Aleteia Brasil - publicado em 06/10/16

...apesar das vozes que prenunciam o fim das religiões até 2100

Quando o seu biógrafo Peter Seewald lhe perguntou sobre a descristianização da Europa, o papa emérito Bento XVI respondeu:

“É tudo uma questão de repensar a presença, encontrar novas formas, trabalhar com talento”.

Ou seja: em vez de repetir a ladainha das igrejas vazias, fechadas e abandonadas, é mais útil entender que o problema é mesmo a fé, que está sedada e distraída. É desta questão fundamental que se deve recomeçar, testemunhando Cristo de formas novas.

Philip Jenkins, um dos maiores especialistas em história e ciência das religiões, reforçou recentemente no jornal The Catholic Herald: nada de fim, nada de extinção. O problema, segundo Jenkins, está em pensar no catolicismo como algo europeu, ligado à teoria das antigas catedrais, aos ritos de um tempo que se foi, à catequese em doses maciças para crianças de 5, 6, 7 anos, toda manhã, depois da missa e antes da escola. Afinal, na maioria das vezes, essas crianças são hoje os adultos que, desligados de deveres impostos, nem colocam mais os pés na igreja nem levam para dentro dela os seus filhos.

De fato, em grande parte das atuais democracias laicas, a tendência é a da não identificação com religião nenhuma. Na República Checa, nada menos que 60% da população se declara sem religião. O cenário levou a American Physical Society a publicar, em 2011, um detalhado dossiê no qual sentenciava inapelavelmente que o mundo se livraria de todas as religiões até 2100; no topo da lista dos países já prontos para abandonar tudo aquilo em que acreditaram durante séculos, estariam a Áustria e a Irlanda.

Há, no entanto, uma grande distância entre essas tabelas de Excel e a realidade da fé individual. O fato de haver cada vez menos católicos em Praga pode preocupar quem ainda se emociona com o som dos sinos das igrejas, mas não sela o destino de uma religião.

O próprio Jenkins já tinha escrito um livro, “A história perdida do cristianismo“, em que observava que muitas religiões morrem:

“Ao longo da história, algumas religiões desaparecem totalmente, outras se reduzem de grandes religiões mundiais a um punhado de seguidores”.
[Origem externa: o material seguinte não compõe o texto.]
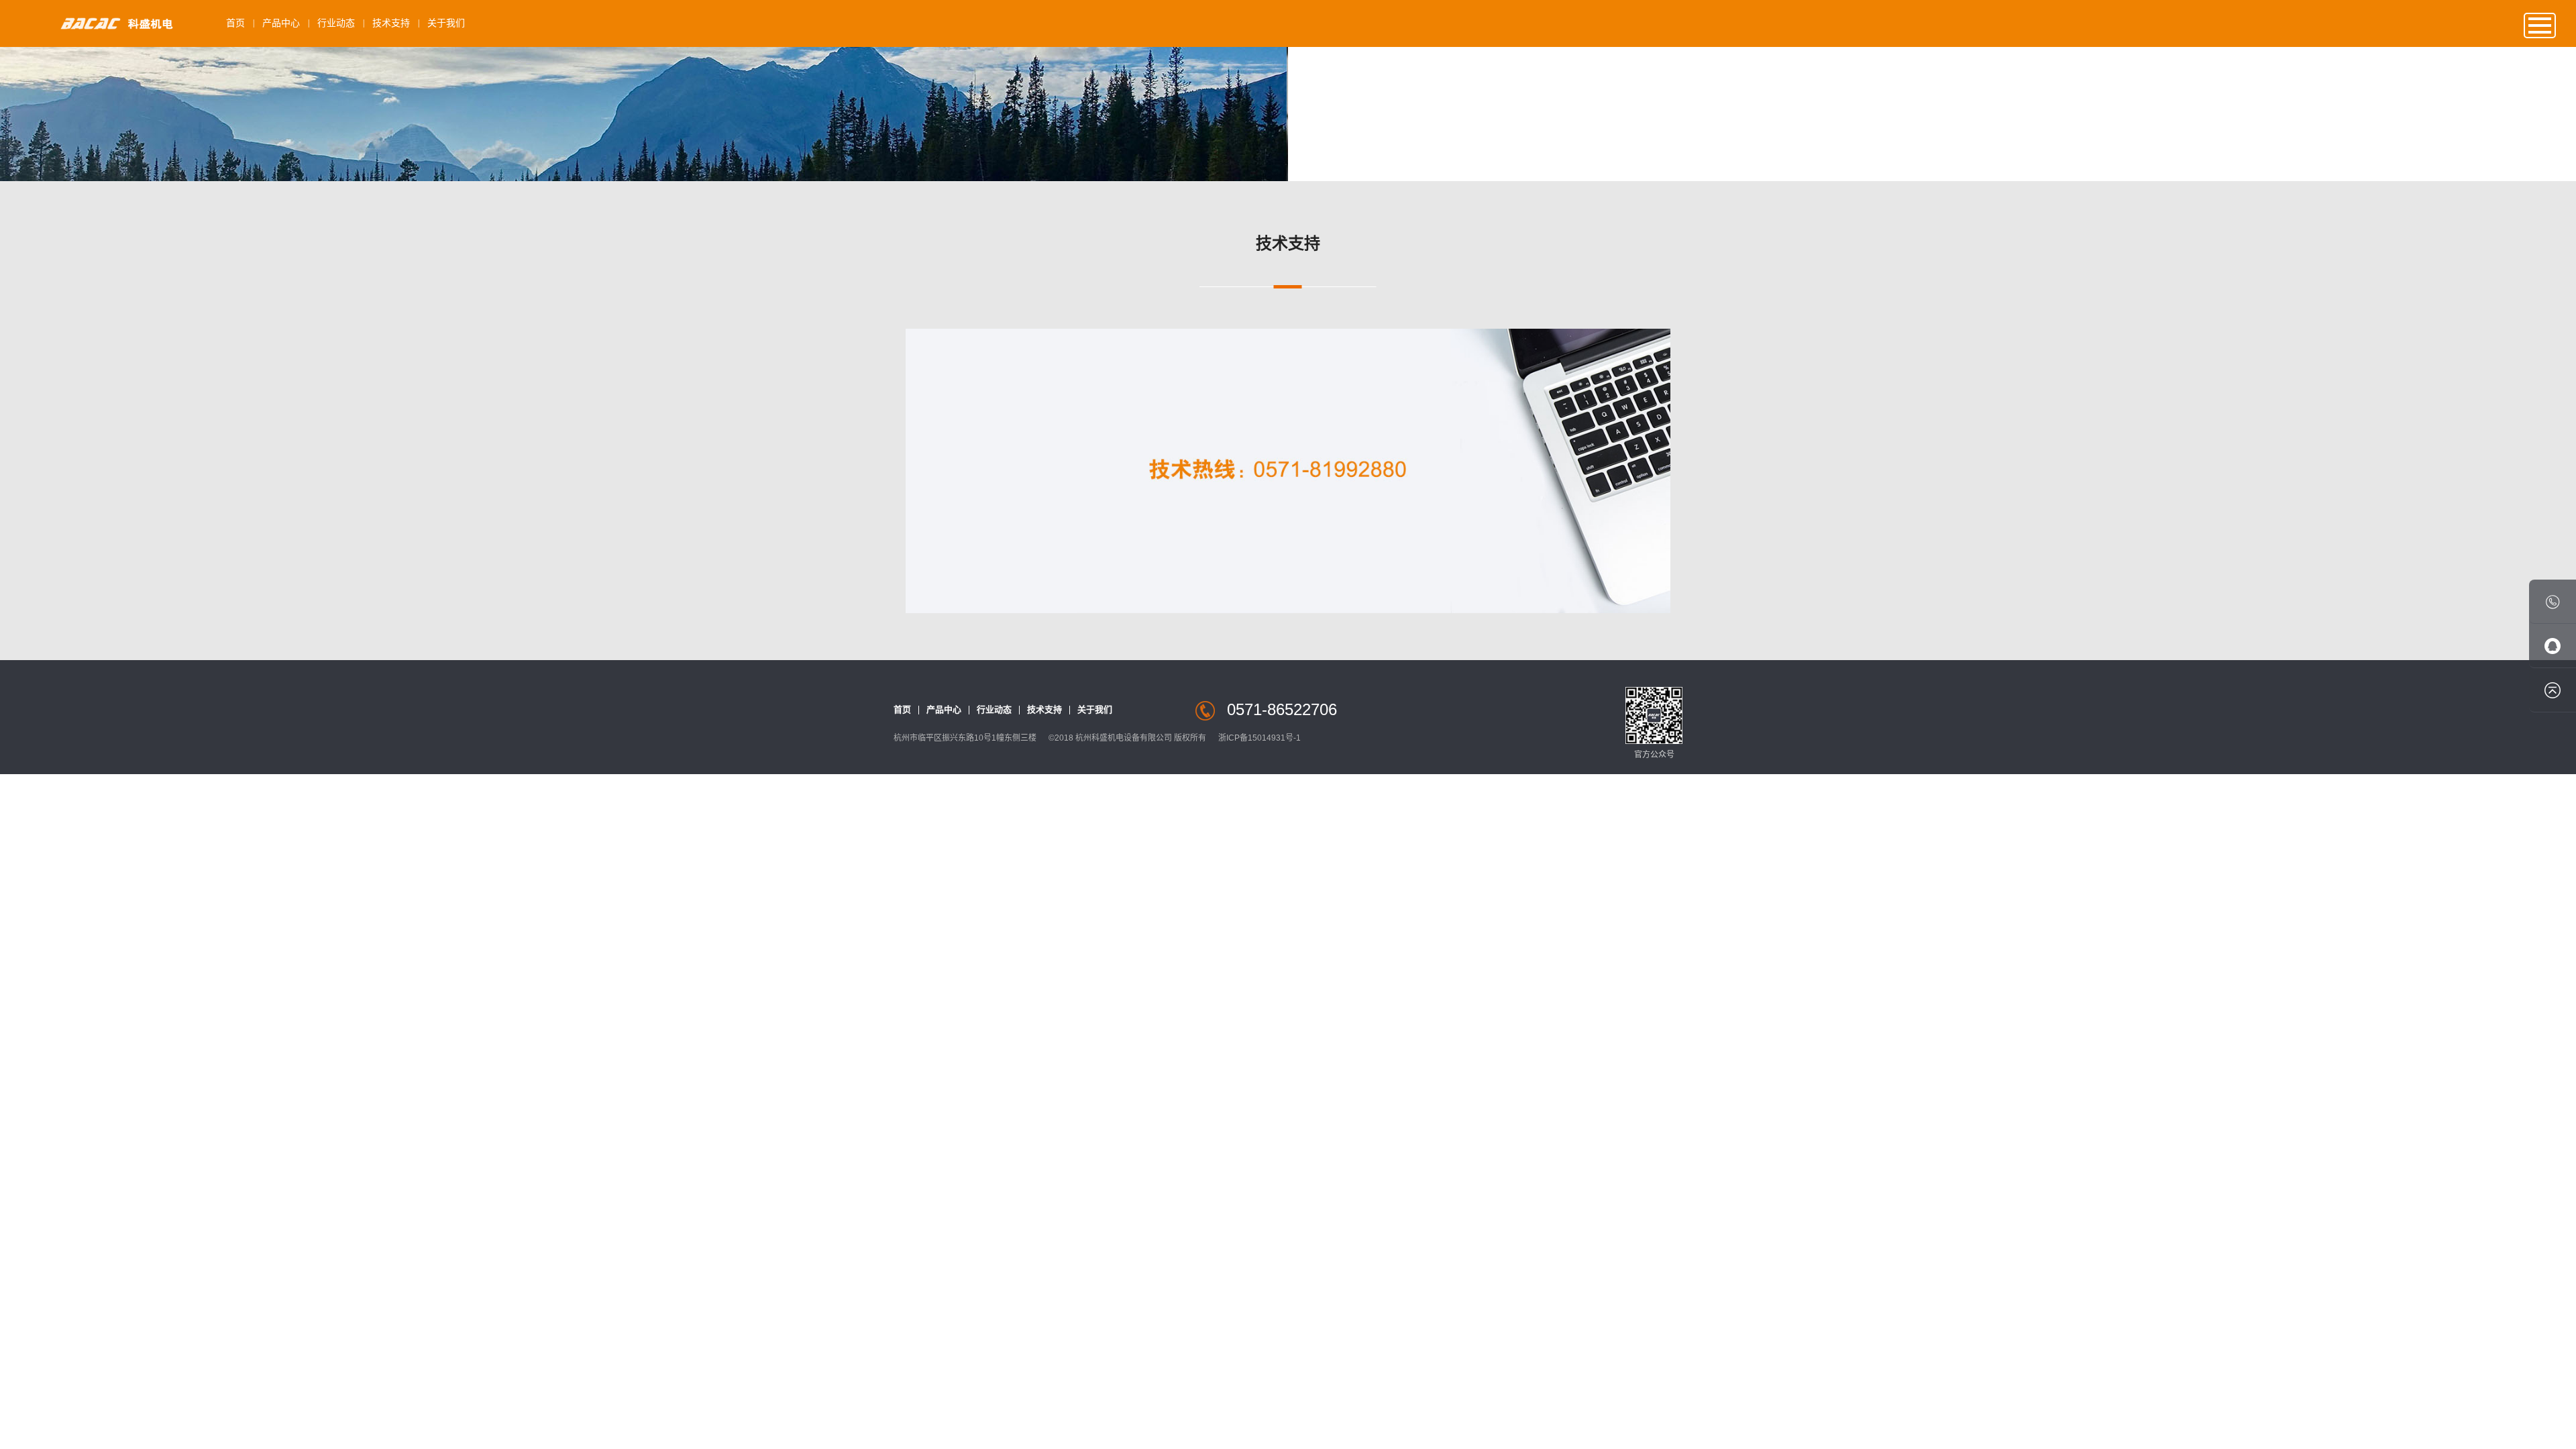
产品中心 (281, 23)
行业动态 (336, 23)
No caso da Igreja Católica, porém, o catastrófico prognóstico não parece aplicável, prossegue ele. A Igreja, que “é a maior instituição religiosa do planeta”, vem desfrutando de crescimento global. Em 1950, a população católica somava 347 milhões de indivíduos. Em 1970, eram 640 milhões. Em 2050, conforme estimativas conservadoras, serão 1,6 bilhão.

Eu falei de crescimento global, e o elemento ‘global’ requer ênfase”, sublinha Jenkins. “Ao longo da história, houve muitos impérios chamados ‘mundiais’ que, na realidade, estavam confinados principalmente à Eurásia. Foi apenas no século XVI que os impérios espanhol e português realmente abraçaram o mundo. Para mim, a verdadeira globalização começou em 1578, quando a Igreja Católica estabeleceu uma diocese em Manila, nas Filipinas, do outro lado do imenso Oceano Pacífico”.

Ele prossegue:

Estamos habituados a pensar no cristianismo como uma fé tradicionalmente ambientada na Europa (…), mas essa religião se propaga em escala global. O número dos cristãos está aumentando rapidamente na África, na Ásia e na América Latina. O cristianismo está tão enraizado no patrimônio cultural do Ocidente que faz com que pareça quase revolucionária essa globalização, com todas as influências que ela pode exercer na teologia, na arte e na liturgia. Uma fé associada principalmente à Europa deve se adaptar a esse mundo mais vasto, redimensionando muitas das suas premissas“.

É natural perguntar: esse “novo” cristianismo global permanecerá autêntico?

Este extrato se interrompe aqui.